Work instructions: Omit the pictures and output exactly the lines from the start of the entries through the line containing "Given: Select the".

Supplied records:
────────────────
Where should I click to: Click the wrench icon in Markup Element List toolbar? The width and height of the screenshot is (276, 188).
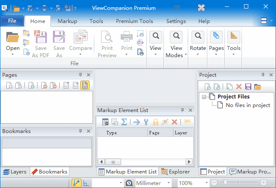[x=146, y=122]
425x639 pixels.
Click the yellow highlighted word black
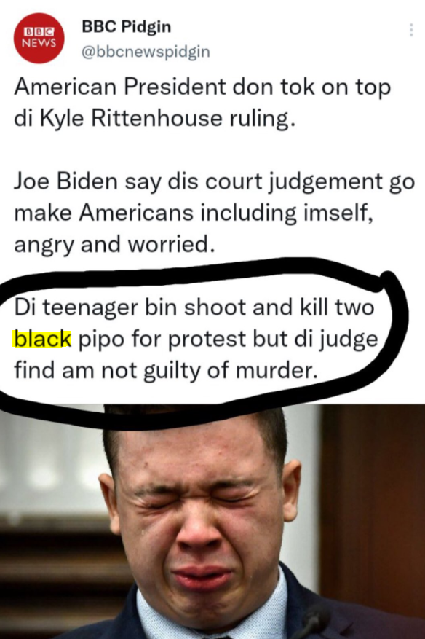pyautogui.click(x=42, y=339)
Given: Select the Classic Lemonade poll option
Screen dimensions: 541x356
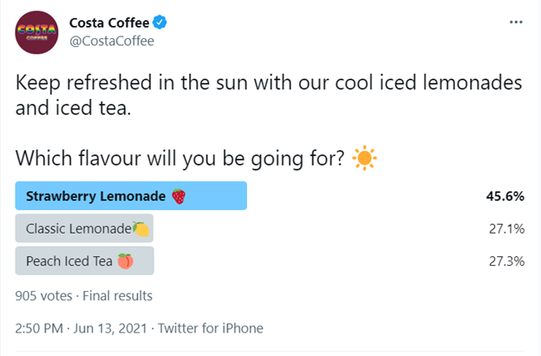Looking at the screenshot, I should [x=84, y=228].
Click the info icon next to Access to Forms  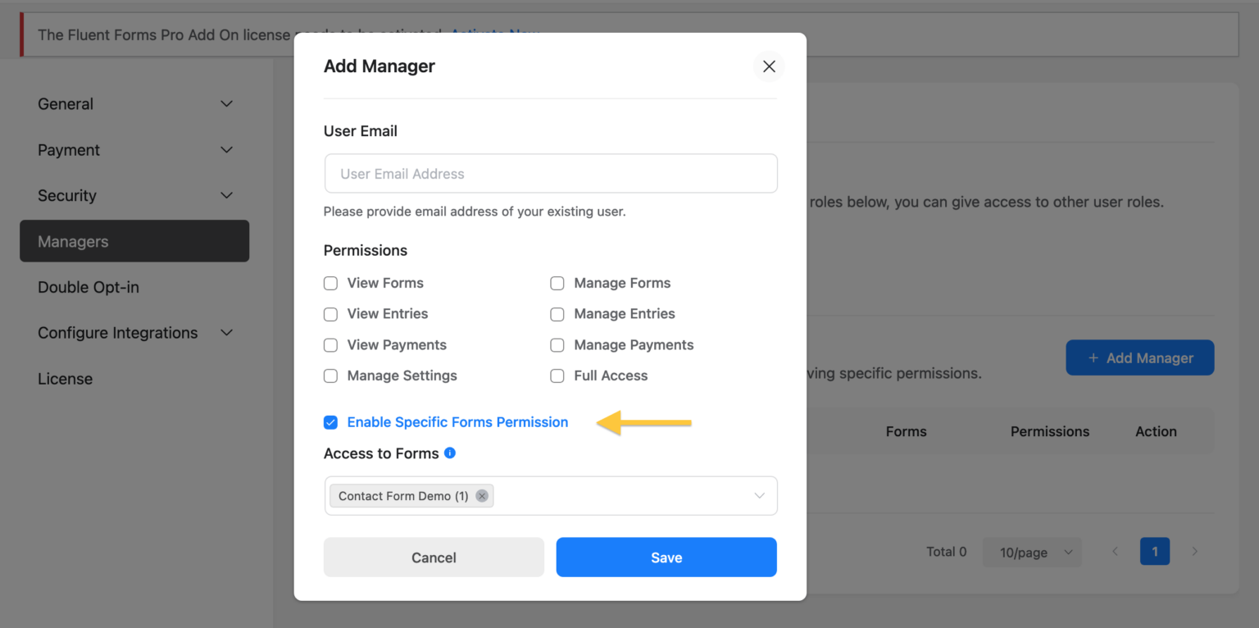(449, 453)
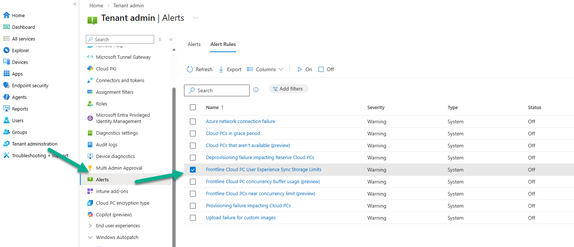Viewport: 574px width, 247px height.
Task: Switch to the Alerts tab
Action: pos(194,44)
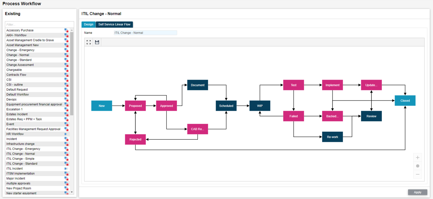The width and height of the screenshot is (433, 199).
Task: Reset zoom using the circle button
Action: tap(417, 166)
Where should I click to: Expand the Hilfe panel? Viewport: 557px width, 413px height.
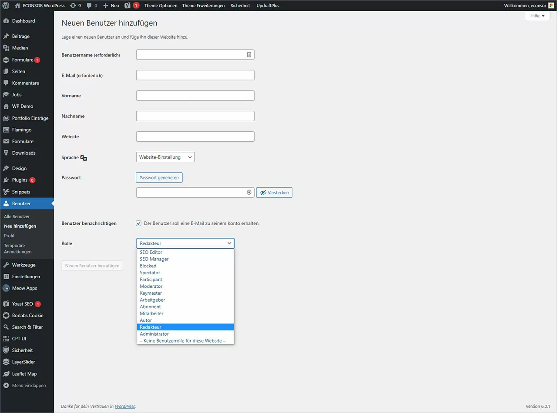[x=537, y=16]
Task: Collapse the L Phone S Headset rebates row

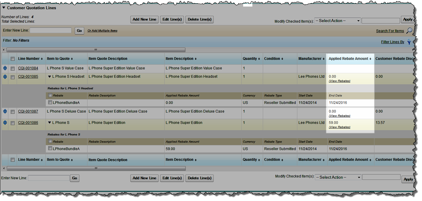Action: 49,77
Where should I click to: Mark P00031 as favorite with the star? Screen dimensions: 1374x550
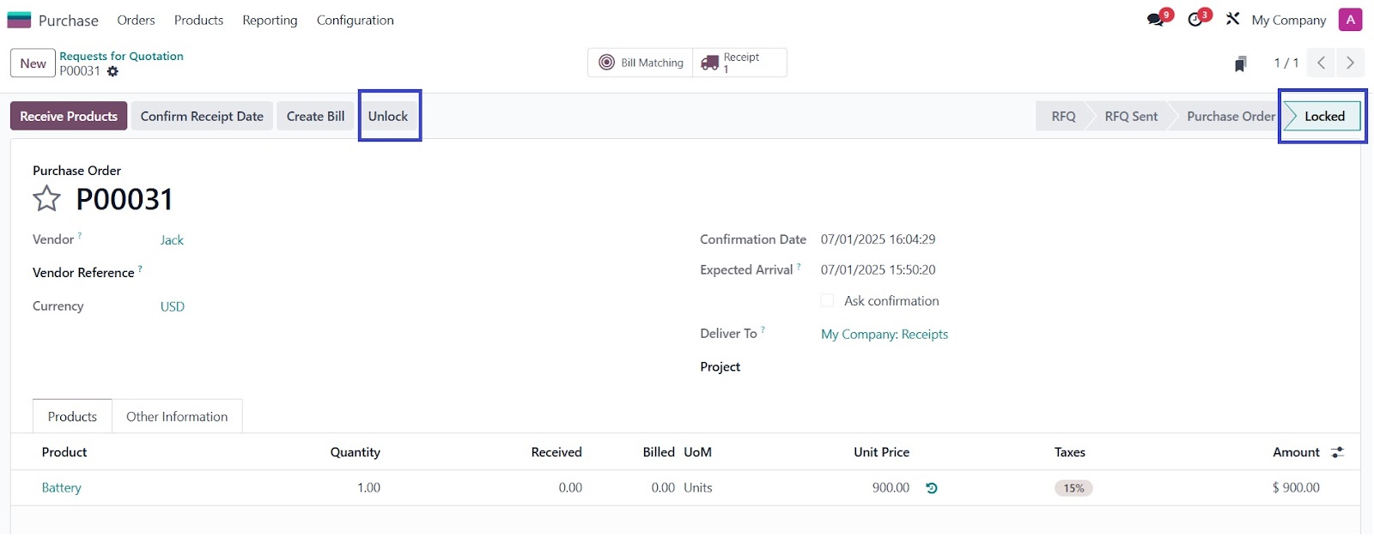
────────────────
Response area:
Where should I click to: Click the wrench icon in Markup Element List toolbar? The width and height of the screenshot is (276, 188).
[x=146, y=122]
425x639 pixels.
Click the yellow highlighted word black
pyautogui.click(x=42, y=339)
Given: Select the Classic Lemonade poll option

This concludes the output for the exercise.